I also have some vivid memories of my earliest apartment. My parents took a lot of photos which I digitized a few years back. It was surprising and pleasing to see I remembered the layout and some details mostly correctly.

In 1977 we moved from Teaneck NJ to Washington Square Village, the massive NYU housing complex in Manhattan. It was a few weeks after my 3rd birthday. I remember being driven into the building and entering the elevator. My mom and dad asked me to press the number for the 9th floor, but I couldn’t reach the 9 and pressed the 6 instead, saying that 6 is like 9 only upside down. My parents accepted my logic with a smile. When we arrived at our new apartment, I was overjoyed to see the letter J on the door, because my name started with a J, too. I told them that and they agreed with me.

That was my earliest clear memory. I have flashes from before that, but nothing coherent.

I can remember a few things from before age 3 - I remember being bathed in the kitchen sink; I remember complaining that Marmite made my teeth itch (some of my molar teeth were still coming in); I can remember being able to walk all the way to the back of the cupboard under the stairs and I remember picking blackberries that grew over the fence at the top of the garden. All of these memories are from age 3 or before, because at that age, we moved from England to Cyprus for 4 years and they are specific to the house in England. When we came back, I was 7 and was too big to be bathed in the kitchen sink, too tall to walk to the back of the cupboard, no longer teething and (since we returned in August), one of the first things I did on the day we came home, was to run to the end of the garden and pick blackberries.
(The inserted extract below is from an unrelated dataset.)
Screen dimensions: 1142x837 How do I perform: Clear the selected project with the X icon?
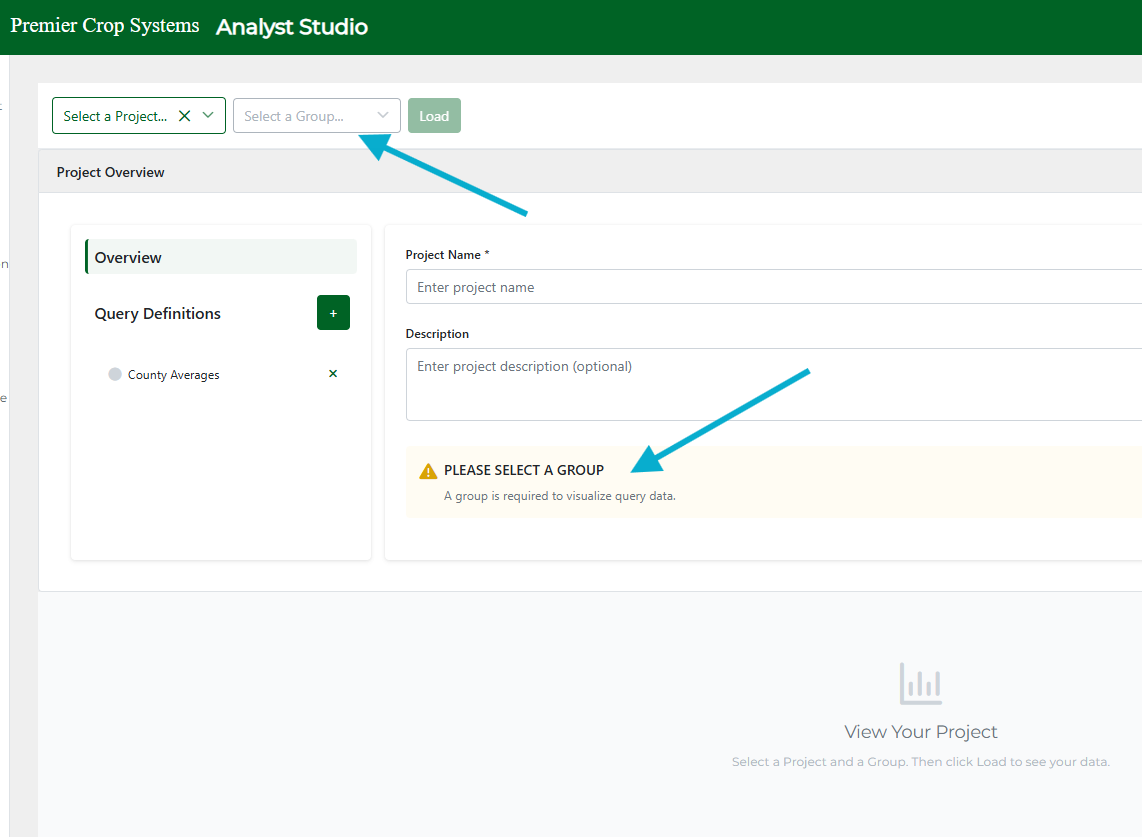point(184,116)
Memory is a strange thing. I was 40 when I divorced, and for some reason, it washed away most of my childhood memories. 78 now, and they are still gradually coming back. About a year ago I was thinking about an old childhood friend so I looked him up and called him. He had no idea who I was. He said he was 4 when he moved away from my neighborhood and we were the same age. But he was shocked because I had vivid memories of his mother leaving the family for another man. I remember the car she was driving, her hair color and what she said to my friend as she was leaving. I remember my father’s tools being stolen and him deciding to close his shop and I was 3 at that time.

Wow, some great stories and remembrances here!
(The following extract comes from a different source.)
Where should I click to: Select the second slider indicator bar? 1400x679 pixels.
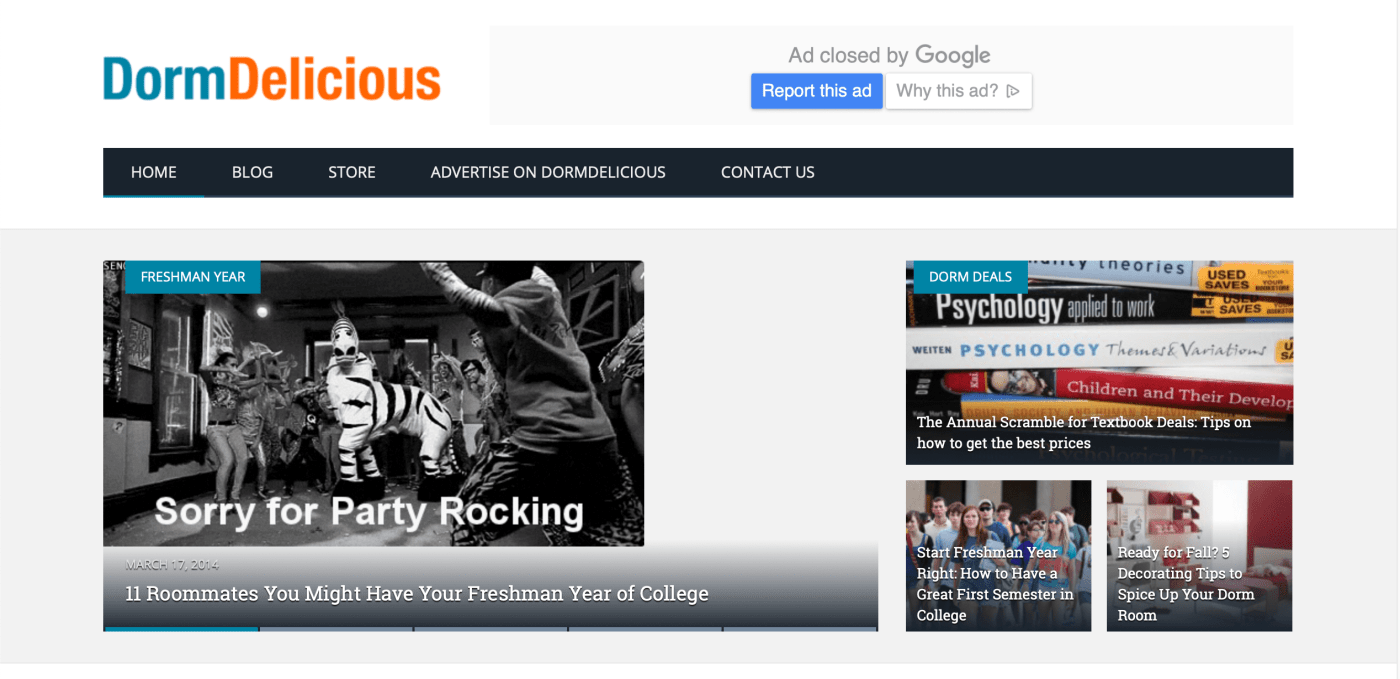[336, 629]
It depends on what the topic is, right? I tend to remember faces and names from long ago, but a movie that my wife and I watched? — I quickly forget those.
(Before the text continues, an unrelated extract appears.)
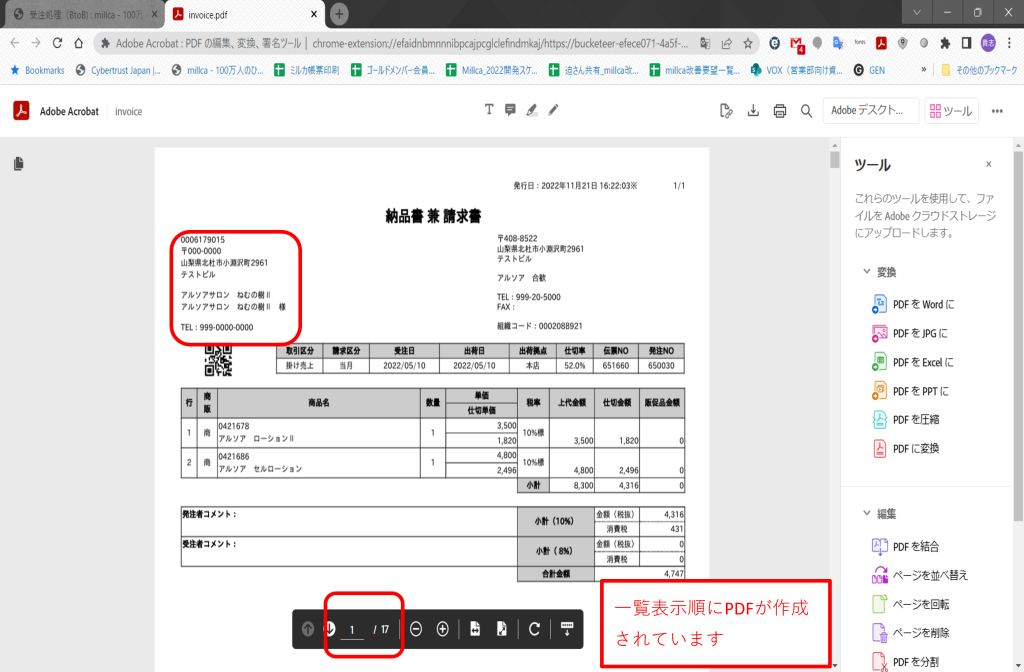Print the invoice document

pos(780,111)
The earliest Super Bowl I remember watching was Super Bowl VI when the Dallas Cowboys beat the Miami Dolphins 24-3. That was January 1972 when I was 10.

I do remember faces and names from long ago. Once, in San Francisco I was registering for the San Francisco Marathon. Ahead of me in line was a lady that I was pretty sure that I recognized, so I asked her. No, she said, probably not because she’s not from here.

Oh yeah, where are you from? New England, she says.

Oh yeah, I’m from New England… It turns out we went to high school together over 25 years before. She was a year ahead of me but we did have one class together, Mrs. Boyle’s US History. We weren’t even good friends; we just shared one class. And I did not have a crush on her or anything like that. We did not hang out with the same friends. We just shared that one class.

That was now over 30 years ago and I still remember her name, Betsy M (I do remember her last name too). So Betsy M from Hall High School in West Hartford CT, class of 1978 (I’m 1979!), and Mrs. Boyle’s US History, are you here? If you’re here drop me a PM!

I’ve only been to one high school reunion, since it’s so far away. It was in 1999, the 20th reunion. I went with my best friend and that was the only reunion either of us have attended, then or since. At that reunion, there were so many faces and names I was able to recall. It was uncanny.

I have a theory, that since I moved away I tend to remember those people even though I was never close to them. Because I miss that place and those times from my youth.